Game of Kings and Powers
Well Game of Thrones is off into unknown territory. The HBO series has advanced further than the five books author George R.R. Martin has produced so far, and in my humble and very cautious opinion seems to be doing OK. So far. PLEASE!
And there is more good news for fans of period fiction and fantasy, a movie 'The Last King' is coming out in July, about the early life of Håkon Håkonsson, the 13th century king of Norway.
Håkon survived an infancy marked by any number of people trying to kill him, became king in spite of them, and ruled for 46 years. His reign is considered a golden age of Norwegian history.
I don't really have any hard data, but it seems to me that these kinds of movies and TV series are becoming more popular. I mean fantasy set in pre-technological civilizations, historical drama, and science fiction where political intrigue is integral to the story, such as 'The Expanse' on Amazon.
I can remember when years went by between science fiction series on TV. Historical dramas were pretty common at one time, but fantasy was exclusively light entertainment such as 'Bewitched.'
So what happened to popular taste?
A scholarly friend once suggested that what we're seeing is a re-normalization of tastes following a historically unusual period. His thesis was that popular taste in fiction has always been fantastical throughout history. Consider the Epic of Gilgamesh, the tales of King Arthur, fairy stories, etc. He pointed out the realistic novel set in present time with no fantastic elements was a historically late invention.

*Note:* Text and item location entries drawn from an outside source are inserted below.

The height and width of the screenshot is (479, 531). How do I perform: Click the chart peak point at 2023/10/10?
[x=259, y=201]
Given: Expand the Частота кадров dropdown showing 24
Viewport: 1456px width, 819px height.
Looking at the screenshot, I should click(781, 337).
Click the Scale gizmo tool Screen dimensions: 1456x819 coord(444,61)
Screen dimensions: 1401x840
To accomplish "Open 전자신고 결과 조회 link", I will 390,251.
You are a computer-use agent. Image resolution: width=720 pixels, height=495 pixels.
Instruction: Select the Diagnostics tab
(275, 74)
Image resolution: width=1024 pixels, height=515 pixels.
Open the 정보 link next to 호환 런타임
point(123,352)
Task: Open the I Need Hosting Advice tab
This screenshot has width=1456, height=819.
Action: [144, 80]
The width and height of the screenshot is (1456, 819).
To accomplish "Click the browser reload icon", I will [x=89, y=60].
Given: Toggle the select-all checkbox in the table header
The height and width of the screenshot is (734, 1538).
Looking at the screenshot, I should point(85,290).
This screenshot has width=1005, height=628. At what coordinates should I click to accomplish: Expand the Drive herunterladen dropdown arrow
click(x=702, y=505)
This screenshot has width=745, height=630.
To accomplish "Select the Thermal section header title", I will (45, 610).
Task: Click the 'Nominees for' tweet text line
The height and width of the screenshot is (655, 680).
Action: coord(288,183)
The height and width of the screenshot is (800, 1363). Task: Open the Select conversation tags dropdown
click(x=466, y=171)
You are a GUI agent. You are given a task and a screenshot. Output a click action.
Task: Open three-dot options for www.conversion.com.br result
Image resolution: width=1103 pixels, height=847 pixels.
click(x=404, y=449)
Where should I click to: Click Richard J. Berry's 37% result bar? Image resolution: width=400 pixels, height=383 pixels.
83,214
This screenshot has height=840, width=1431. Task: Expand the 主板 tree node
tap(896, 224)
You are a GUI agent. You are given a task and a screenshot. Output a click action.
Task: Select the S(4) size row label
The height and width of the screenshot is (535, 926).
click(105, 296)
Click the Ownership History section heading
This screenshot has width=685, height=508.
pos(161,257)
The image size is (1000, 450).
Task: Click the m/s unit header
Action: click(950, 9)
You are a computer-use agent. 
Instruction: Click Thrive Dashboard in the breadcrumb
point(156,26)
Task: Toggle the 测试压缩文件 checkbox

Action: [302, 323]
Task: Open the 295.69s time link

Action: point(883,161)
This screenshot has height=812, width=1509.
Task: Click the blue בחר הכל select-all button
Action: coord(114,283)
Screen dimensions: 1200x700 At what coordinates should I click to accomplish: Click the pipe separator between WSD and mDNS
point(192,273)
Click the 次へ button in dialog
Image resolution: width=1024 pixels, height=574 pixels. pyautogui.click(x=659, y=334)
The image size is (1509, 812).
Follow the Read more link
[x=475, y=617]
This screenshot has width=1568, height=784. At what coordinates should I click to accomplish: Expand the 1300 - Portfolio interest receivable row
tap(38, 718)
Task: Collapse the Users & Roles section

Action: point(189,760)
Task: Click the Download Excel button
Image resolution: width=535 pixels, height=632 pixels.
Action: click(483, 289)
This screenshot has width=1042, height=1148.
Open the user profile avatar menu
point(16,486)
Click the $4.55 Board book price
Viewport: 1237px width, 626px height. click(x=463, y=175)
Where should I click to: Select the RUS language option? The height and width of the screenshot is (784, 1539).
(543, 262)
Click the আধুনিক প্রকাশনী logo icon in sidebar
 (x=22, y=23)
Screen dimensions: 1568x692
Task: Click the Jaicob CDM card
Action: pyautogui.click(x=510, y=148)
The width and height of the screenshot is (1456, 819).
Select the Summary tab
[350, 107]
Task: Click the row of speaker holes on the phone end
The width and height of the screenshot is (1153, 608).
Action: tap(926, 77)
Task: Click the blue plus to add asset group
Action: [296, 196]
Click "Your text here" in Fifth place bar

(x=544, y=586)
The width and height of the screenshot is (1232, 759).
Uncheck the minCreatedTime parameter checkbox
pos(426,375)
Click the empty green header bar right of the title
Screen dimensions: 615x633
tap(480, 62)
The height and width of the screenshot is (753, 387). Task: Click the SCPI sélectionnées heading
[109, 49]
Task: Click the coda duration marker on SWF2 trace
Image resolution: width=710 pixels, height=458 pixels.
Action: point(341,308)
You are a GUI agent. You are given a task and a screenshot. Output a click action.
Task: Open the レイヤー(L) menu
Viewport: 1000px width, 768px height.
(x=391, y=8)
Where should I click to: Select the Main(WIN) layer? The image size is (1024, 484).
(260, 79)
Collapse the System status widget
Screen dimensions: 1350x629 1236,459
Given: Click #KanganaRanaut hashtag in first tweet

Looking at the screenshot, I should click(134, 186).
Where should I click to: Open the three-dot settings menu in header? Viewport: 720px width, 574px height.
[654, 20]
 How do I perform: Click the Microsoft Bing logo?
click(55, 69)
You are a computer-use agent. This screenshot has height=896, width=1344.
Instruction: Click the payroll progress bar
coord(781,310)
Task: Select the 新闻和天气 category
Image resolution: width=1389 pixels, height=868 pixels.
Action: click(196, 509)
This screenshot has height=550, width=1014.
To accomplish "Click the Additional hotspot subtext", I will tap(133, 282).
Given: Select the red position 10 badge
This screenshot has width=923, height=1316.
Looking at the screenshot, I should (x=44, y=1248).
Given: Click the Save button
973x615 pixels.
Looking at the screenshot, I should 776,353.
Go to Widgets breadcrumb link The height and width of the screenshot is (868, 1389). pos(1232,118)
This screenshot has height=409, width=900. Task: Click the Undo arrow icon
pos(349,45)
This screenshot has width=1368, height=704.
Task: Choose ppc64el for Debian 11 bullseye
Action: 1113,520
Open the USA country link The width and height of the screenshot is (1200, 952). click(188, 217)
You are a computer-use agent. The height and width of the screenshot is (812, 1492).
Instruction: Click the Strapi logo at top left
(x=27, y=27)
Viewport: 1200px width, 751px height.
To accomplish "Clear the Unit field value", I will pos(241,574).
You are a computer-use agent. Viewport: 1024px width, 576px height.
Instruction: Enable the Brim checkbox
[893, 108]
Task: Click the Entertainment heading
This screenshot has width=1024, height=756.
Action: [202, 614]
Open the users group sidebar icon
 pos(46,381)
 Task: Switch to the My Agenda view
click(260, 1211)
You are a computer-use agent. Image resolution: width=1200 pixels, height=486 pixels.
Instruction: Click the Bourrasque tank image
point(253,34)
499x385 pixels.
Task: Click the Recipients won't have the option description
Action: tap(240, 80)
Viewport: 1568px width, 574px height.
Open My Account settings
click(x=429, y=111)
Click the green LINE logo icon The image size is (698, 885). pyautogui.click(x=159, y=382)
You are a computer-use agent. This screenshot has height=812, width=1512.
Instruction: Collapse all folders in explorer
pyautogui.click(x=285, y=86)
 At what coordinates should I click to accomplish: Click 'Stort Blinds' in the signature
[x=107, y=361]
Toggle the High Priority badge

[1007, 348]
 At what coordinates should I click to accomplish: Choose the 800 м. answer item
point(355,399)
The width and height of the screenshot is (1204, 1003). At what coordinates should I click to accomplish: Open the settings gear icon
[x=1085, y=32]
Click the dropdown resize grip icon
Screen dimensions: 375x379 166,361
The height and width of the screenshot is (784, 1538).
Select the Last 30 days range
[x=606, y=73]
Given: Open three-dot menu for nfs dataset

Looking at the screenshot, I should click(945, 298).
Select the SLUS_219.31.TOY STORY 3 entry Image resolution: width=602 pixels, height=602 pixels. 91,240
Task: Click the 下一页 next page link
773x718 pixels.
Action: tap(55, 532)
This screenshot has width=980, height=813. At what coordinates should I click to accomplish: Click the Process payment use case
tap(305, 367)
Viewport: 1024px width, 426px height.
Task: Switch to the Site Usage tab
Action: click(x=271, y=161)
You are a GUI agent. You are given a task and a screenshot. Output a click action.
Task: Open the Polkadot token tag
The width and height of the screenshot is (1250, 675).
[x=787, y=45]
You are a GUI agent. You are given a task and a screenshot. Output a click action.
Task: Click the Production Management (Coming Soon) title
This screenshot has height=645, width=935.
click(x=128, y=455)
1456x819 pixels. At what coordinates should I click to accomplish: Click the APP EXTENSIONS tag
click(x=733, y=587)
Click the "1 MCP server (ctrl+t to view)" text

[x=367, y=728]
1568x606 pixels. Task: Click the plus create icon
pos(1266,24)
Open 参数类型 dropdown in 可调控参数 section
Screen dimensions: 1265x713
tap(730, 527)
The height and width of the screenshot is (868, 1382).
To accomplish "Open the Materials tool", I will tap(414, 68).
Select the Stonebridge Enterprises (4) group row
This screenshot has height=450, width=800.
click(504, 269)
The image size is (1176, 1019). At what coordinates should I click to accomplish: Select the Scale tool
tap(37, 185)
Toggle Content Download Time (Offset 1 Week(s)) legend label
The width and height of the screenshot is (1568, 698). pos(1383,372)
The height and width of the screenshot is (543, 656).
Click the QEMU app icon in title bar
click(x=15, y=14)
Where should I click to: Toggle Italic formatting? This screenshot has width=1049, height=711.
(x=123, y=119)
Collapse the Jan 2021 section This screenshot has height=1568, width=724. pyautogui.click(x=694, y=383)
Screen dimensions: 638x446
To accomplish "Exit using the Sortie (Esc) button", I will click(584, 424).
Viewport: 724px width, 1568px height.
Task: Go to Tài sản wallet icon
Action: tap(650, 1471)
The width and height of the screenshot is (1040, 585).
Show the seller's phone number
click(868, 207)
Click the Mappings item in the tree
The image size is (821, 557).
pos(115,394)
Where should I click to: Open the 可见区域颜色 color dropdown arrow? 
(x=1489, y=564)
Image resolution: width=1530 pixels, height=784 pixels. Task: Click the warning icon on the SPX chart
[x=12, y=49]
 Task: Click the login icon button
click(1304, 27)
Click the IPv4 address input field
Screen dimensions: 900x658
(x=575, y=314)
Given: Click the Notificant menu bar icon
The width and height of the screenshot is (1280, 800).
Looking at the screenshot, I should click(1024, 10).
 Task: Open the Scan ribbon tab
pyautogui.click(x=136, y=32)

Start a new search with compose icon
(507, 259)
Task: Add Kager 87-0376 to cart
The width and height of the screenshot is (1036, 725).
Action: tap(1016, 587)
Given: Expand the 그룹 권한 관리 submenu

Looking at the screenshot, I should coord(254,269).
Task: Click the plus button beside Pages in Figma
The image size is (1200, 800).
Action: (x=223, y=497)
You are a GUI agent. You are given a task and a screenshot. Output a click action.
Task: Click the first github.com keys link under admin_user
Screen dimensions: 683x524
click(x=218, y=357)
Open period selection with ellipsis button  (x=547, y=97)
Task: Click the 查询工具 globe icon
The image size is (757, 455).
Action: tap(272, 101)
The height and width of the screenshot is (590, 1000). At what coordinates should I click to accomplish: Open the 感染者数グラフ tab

Others see this trend as a retreat from rationality, a return to a pre-scientific world view.
Perhaps these are partly true. And perhaps we're reviving an ancient literary tradition for another reason.
We all know there are things we can't say with impunity, questions we can't ask, and we all know pretty much what they are.
In the nation with the strongest legal protections for free speech in the world we are terrified of the consequences of voicing mere speculations that arouse the passions of the PC mob.
If you doubt this, remember how James D. Watson's career was brought to an abrupt end by uttering some incautious remarks on a controversial subject. Watson has been called 'the greatest living scientist' but it earned him no tolerance, no forgiveness. He did not even get the courtesy of a counter-argument. The various institutions he was associated with rushed to disassociate themselves with the discoverer of DNA.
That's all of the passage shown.